§ **Task to complete**
Could you retype the records from the line containing "The image size is (860, 450)." through the line containing "Action: pyautogui.click(x=185, y=368)", with both of those lines included?

§ **Raw data**

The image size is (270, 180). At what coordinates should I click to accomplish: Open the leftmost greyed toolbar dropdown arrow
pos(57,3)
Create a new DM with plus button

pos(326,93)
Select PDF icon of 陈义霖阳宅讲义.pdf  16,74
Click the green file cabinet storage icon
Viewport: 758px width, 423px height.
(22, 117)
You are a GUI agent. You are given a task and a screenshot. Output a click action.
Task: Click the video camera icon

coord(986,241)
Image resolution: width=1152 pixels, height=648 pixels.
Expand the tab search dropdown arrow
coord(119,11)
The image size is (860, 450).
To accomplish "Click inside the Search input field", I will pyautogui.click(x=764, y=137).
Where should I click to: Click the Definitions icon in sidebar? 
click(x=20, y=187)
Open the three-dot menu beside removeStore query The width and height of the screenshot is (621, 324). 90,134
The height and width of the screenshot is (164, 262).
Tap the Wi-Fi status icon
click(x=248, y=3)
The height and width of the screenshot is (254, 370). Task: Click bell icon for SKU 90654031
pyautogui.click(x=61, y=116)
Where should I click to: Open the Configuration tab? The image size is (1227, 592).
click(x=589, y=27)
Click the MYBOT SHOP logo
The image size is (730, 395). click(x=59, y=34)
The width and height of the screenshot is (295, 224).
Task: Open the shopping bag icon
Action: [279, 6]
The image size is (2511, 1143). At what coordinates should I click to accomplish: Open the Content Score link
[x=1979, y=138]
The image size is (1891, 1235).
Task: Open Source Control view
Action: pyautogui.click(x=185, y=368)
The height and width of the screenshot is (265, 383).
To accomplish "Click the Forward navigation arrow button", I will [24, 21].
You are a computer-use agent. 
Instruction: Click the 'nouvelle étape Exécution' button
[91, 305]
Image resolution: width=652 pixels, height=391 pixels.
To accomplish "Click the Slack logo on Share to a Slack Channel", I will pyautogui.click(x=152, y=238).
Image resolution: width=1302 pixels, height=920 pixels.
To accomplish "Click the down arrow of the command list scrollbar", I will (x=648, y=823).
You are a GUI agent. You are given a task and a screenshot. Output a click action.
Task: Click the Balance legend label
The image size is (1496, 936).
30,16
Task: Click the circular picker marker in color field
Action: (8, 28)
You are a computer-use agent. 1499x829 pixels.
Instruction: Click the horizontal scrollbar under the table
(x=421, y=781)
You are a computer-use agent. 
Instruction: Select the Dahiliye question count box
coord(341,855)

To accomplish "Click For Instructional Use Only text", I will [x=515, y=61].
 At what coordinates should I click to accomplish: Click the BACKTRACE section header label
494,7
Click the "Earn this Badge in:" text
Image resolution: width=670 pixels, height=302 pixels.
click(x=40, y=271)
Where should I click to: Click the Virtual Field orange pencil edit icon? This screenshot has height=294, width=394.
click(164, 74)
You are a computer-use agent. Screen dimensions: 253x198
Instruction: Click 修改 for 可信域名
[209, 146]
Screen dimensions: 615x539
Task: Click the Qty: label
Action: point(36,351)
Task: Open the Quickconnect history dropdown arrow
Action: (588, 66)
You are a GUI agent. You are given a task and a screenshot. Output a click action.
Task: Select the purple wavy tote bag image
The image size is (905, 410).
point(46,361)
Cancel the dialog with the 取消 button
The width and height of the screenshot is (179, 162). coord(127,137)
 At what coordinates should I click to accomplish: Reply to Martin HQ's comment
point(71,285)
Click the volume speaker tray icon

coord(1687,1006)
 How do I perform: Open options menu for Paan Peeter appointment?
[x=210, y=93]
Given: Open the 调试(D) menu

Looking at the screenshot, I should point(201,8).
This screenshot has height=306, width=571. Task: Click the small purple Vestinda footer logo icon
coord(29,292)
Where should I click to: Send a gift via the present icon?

§ **Result**
The image size is (860, 450).
To accomplish "Click inside the Search input field", I will pyautogui.click(x=764, y=137).
Where should I click to: Click the Definitions icon in sidebar? 
click(x=20, y=187)
Open the three-dot menu beside removeStore query The width and height of the screenshot is (621, 324). 90,134
The height and width of the screenshot is (164, 262).
Tap the Wi-Fi status icon
click(x=248, y=3)
The height and width of the screenshot is (254, 370). Task: Click bell icon for SKU 90654031
pyautogui.click(x=61, y=116)
Where should I click to: Open the Configuration tab? The image size is (1227, 592).
click(x=589, y=27)
Click the MYBOT SHOP logo
The image size is (730, 395). click(x=59, y=34)
The width and height of the screenshot is (295, 224).
Task: Open the shopping bag icon
Action: [279, 6]
The image size is (2511, 1143). At what coordinates should I click to accomplish: Open the Content Score link
[x=1979, y=138]
The image size is (1891, 1235).
Task: Open Source Control view
Action: pyautogui.click(x=185, y=368)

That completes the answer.